# TASK TO CARRY OUT
Can you copy the material below word for word, beginning at the line that has "at (219, 31)." and stopping after the line that has "coordinates (430, 236)."?
── EXERCISE DATA
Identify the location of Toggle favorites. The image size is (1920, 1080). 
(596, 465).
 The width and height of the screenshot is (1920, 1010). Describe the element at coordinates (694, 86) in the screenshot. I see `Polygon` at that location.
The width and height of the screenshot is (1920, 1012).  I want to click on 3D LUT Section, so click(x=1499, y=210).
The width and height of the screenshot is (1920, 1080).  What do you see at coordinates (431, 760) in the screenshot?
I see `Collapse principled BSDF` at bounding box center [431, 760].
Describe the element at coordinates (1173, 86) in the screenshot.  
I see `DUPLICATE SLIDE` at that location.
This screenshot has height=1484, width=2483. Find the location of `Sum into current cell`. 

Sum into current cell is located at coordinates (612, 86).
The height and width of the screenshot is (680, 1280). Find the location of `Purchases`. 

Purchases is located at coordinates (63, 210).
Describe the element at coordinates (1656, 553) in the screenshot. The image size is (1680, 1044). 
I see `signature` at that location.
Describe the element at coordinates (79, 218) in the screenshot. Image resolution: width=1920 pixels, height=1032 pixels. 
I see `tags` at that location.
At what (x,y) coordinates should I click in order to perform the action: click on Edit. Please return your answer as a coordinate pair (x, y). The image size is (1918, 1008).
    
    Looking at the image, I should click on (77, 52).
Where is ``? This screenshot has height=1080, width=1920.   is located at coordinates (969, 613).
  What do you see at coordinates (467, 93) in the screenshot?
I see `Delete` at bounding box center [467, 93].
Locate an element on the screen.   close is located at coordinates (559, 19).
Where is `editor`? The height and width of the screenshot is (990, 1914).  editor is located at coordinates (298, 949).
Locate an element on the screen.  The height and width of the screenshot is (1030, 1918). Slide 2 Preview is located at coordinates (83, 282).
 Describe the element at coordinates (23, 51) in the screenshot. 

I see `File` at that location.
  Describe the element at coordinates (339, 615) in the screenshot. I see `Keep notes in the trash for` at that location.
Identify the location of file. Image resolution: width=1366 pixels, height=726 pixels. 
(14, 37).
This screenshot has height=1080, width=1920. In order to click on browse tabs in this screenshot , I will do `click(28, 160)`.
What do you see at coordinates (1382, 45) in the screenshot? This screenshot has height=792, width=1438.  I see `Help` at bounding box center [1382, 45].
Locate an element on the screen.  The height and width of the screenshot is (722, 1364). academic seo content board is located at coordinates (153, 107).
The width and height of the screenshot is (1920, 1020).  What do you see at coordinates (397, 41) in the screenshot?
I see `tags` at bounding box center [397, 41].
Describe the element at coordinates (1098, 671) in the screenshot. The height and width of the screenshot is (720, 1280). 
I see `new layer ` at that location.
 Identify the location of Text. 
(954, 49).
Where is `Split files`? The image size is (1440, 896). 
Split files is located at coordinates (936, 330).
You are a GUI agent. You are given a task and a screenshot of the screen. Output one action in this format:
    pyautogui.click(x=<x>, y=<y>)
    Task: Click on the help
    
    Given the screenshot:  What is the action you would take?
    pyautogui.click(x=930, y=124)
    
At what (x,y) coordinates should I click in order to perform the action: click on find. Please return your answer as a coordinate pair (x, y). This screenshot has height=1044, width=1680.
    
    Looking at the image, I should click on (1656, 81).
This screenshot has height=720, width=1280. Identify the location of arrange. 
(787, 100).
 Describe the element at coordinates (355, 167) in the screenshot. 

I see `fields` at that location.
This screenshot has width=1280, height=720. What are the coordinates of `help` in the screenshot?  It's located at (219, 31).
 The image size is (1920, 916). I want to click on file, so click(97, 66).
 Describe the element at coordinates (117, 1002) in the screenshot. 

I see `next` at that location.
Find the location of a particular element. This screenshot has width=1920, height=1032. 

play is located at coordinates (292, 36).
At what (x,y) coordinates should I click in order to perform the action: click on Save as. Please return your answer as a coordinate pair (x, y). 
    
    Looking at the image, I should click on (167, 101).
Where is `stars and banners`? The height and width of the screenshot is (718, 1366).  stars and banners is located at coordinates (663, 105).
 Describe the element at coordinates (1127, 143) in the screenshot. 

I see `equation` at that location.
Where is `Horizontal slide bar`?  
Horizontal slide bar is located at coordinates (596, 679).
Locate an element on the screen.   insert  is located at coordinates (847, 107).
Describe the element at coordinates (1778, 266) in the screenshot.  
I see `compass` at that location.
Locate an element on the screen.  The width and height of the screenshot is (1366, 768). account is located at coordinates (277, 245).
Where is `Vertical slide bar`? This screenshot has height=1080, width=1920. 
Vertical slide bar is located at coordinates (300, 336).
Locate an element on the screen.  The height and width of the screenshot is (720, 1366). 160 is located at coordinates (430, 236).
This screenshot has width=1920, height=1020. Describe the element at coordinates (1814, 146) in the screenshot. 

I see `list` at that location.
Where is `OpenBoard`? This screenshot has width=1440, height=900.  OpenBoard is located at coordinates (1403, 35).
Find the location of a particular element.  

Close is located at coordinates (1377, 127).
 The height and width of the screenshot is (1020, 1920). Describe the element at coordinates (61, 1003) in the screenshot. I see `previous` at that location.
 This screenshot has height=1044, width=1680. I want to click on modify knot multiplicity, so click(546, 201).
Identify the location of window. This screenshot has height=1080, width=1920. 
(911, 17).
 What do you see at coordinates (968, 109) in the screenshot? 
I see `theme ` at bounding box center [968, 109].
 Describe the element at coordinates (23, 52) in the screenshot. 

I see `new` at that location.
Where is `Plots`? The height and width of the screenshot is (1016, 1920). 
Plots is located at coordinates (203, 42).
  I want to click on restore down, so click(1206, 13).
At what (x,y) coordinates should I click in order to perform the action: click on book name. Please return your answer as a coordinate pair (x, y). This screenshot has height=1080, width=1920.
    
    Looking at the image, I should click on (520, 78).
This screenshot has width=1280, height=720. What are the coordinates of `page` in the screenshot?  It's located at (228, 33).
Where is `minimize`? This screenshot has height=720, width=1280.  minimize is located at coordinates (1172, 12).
────
# SOLVED EXERCISE
This screenshot has width=1280, height=720. What are the coordinates of `help` in the screenshot?  It's located at (219, 31).
 The image size is (1920, 916). I want to click on file, so click(97, 66).
 Describe the element at coordinates (117, 1002) in the screenshot. 

I see `next` at that location.
Find the location of a particular element. This screenshot has width=1920, height=1032. 

play is located at coordinates (292, 36).
At what (x,y) coordinates should I click in order to perform the action: click on Save as. Please return your answer as a coordinate pair (x, y). 
    
    Looking at the image, I should click on (167, 101).
Where is `stars and banners`? The height and width of the screenshot is (718, 1366).  stars and banners is located at coordinates (663, 105).
 Describe the element at coordinates (1127, 143) in the screenshot. 

I see `equation` at that location.
Where is `Horizontal slide bar`?  
Horizontal slide bar is located at coordinates (596, 679).
Locate an element on the screen.   insert  is located at coordinates (847, 107).
Describe the element at coordinates (1778, 266) in the screenshot.  
I see `compass` at that location.
Locate an element on the screen.  The width and height of the screenshot is (1366, 768). account is located at coordinates (277, 245).
Where is `Vertical slide bar`? This screenshot has height=1080, width=1920. 
Vertical slide bar is located at coordinates (300, 336).
Locate an element on the screen.  The height and width of the screenshot is (720, 1366). 160 is located at coordinates (430, 236).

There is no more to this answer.